Aécio disse que a denúncia de prevaricação da CGU é um motivo extremamente grave, um indício claro de “armação”, de utilização do estado em favor de um projeto de poder. Aécio, após o encontro com os representantes do 15 de março e 12 de abril, disse ter chegado, naturalmente, o momento de conexão que pode dar efetividade as reivindicações, entre elas o “fora Dilma”. — Tudo isso somado bota querosene na fogueira das reivindicações populares. Nos encontramos com os líderes dos movimentos para discutir os próximos passos. Estaremos agora sintonizados, porque chegou a hora de transformar os movimentos das ruas em ações práticas no Congresso Nacional — disse Aécio. 
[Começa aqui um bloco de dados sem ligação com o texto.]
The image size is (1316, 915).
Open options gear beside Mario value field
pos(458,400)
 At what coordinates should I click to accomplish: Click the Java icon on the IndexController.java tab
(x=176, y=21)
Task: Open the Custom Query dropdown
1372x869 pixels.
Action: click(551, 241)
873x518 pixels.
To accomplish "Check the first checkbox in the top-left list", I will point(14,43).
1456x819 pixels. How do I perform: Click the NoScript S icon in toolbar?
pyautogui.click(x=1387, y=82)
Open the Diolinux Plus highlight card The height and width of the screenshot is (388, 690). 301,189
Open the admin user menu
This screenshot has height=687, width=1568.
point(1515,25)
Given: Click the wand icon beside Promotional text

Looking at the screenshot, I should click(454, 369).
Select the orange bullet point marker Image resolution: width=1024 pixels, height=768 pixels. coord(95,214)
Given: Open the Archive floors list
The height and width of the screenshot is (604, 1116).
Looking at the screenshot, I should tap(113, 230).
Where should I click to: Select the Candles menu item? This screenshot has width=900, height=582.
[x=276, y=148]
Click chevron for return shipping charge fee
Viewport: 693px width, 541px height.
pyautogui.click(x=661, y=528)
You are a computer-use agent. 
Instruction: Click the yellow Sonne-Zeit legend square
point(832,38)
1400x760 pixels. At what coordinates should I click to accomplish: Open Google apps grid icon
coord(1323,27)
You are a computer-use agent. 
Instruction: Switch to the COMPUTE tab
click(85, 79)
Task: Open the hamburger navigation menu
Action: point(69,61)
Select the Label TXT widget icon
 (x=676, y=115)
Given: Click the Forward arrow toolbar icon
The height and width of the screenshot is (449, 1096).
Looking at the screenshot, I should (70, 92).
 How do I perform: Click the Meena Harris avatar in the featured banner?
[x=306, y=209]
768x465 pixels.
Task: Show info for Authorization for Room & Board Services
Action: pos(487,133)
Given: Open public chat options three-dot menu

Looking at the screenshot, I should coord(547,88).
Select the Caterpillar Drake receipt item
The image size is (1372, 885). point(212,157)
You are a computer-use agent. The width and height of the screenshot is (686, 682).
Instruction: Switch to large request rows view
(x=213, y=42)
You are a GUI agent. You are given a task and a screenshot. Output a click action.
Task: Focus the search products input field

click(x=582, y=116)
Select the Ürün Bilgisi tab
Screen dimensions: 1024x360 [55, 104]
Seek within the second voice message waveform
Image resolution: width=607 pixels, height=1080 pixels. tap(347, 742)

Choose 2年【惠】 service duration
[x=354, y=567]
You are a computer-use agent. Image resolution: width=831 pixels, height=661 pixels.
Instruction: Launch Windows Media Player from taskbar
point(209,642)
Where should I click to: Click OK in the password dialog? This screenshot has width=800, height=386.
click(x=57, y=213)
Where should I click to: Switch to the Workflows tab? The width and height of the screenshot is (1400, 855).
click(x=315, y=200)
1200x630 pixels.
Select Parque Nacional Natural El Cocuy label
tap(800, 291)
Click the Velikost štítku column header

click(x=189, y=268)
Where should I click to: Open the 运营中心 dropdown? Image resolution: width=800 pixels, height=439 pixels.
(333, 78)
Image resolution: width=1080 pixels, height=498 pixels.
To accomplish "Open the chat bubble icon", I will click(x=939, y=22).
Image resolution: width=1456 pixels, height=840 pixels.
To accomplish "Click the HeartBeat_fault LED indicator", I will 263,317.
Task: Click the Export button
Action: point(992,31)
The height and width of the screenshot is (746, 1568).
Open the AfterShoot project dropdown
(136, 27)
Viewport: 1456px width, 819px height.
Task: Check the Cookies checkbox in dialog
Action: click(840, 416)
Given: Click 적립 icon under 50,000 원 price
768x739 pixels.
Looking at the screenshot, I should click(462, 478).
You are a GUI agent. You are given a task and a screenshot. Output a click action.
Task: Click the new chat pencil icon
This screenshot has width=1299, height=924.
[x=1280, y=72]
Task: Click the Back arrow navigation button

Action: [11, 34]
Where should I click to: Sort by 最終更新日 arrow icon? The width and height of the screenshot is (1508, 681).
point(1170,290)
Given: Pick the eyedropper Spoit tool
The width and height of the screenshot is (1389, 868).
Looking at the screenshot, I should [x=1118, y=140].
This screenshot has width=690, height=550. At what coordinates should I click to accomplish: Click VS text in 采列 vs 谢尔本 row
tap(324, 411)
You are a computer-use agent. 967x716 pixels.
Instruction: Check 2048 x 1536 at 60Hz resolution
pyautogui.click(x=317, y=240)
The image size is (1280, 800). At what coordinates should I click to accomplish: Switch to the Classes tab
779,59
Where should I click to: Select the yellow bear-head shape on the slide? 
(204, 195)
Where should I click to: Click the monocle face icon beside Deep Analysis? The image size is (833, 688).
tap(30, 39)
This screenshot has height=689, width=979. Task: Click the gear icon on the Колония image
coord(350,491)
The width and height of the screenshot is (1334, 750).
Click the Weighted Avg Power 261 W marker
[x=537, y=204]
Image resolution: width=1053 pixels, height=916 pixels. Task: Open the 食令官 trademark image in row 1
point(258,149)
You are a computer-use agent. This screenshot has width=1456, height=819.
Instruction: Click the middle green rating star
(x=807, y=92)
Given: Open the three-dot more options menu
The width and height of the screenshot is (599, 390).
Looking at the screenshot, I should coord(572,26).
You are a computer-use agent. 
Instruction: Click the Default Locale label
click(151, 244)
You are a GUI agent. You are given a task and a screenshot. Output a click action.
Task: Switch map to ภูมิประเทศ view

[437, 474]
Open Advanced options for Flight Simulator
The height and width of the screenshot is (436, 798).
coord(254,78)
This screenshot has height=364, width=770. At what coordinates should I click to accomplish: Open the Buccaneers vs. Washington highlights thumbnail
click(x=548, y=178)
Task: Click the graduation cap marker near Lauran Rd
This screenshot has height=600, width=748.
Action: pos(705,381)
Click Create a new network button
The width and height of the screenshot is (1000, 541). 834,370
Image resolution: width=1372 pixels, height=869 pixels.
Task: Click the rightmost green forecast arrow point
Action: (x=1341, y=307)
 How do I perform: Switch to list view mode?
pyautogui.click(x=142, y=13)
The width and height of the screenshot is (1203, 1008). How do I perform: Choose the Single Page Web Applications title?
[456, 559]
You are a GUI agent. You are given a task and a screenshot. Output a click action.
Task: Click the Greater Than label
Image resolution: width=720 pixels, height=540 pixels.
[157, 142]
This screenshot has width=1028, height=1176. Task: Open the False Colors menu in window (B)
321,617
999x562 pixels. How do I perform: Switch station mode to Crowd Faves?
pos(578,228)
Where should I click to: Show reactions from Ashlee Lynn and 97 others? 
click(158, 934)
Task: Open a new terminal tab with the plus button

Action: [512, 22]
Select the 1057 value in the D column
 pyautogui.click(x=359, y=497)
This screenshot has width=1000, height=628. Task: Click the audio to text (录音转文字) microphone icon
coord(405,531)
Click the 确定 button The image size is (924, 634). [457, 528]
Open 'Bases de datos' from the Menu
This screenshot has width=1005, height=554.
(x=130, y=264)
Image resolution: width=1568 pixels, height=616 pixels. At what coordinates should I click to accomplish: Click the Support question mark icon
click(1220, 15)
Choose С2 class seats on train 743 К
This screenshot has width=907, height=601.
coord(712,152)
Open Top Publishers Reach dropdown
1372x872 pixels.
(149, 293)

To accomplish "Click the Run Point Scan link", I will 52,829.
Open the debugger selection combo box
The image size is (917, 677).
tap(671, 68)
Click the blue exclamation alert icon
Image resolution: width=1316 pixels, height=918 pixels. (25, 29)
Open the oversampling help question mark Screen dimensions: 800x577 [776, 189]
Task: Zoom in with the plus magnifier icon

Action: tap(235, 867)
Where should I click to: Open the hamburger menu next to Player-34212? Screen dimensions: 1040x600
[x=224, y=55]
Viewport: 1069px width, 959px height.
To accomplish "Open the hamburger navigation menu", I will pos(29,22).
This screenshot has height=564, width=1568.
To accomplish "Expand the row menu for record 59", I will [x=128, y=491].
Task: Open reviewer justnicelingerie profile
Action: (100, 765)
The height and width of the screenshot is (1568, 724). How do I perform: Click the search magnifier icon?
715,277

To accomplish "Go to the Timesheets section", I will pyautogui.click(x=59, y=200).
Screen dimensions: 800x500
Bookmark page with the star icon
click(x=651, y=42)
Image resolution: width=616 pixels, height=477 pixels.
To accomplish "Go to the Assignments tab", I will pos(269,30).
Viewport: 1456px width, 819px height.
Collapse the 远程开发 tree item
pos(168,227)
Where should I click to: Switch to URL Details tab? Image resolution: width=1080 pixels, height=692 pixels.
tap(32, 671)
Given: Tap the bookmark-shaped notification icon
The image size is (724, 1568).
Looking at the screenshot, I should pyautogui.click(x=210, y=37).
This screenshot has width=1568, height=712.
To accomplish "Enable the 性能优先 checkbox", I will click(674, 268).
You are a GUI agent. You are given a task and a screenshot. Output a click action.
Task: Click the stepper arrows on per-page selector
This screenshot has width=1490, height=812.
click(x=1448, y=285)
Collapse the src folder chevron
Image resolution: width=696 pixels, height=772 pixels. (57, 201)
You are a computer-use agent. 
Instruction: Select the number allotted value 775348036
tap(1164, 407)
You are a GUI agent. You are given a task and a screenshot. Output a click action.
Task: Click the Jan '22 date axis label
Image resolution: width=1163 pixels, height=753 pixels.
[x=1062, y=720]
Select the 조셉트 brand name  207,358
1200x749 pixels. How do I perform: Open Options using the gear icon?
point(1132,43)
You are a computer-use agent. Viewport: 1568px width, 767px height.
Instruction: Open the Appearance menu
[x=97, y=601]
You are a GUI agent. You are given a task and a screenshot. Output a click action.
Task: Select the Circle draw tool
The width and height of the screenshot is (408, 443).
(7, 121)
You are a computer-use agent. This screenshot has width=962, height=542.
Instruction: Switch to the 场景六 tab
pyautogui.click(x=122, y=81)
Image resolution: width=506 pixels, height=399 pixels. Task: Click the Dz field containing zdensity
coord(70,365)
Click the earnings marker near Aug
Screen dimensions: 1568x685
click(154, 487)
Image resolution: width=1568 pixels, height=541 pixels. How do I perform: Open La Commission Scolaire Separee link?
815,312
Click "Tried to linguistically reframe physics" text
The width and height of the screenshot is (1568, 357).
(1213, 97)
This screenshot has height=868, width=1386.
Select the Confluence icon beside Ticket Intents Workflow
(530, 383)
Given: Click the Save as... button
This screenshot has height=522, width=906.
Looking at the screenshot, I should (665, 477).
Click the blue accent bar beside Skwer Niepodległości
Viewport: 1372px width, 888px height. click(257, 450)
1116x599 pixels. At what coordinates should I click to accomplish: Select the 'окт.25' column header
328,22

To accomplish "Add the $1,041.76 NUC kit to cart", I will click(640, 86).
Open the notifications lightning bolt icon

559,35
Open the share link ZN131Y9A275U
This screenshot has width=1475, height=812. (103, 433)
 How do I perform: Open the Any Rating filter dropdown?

Durante almoço no gabinete do senador Tasso Jereissati (PSDB-CE), Aécio e outros deputados e senadores tucanos receberam dos líderes da Aliança Nacional de Movimentos — que integra o Vem pra Rua, Movimento Brasil Livre , Diferença Brasil e outros 17 movimentos das manifestações do 15 de março e 12 de abril — um convite para participar nesta quarta-feira ao meio dia, na Praça dos Três Poderes, de um ato em que vão fazer a leitura da Carta do Povo Brasileiro ao Congresso Nacional. Depois do ato, os ativistas serão recebidos pelo presidente da Câmara, Eduardo Cunha (PMDB-RJ) e por lideres de todos os partidos na Câmara e Senado.

A Carta contém todas as reivindicações dos movimentos nas ruas: impeachment da presidente Dilma Rousseff, reforma política, entre outras reivindicações.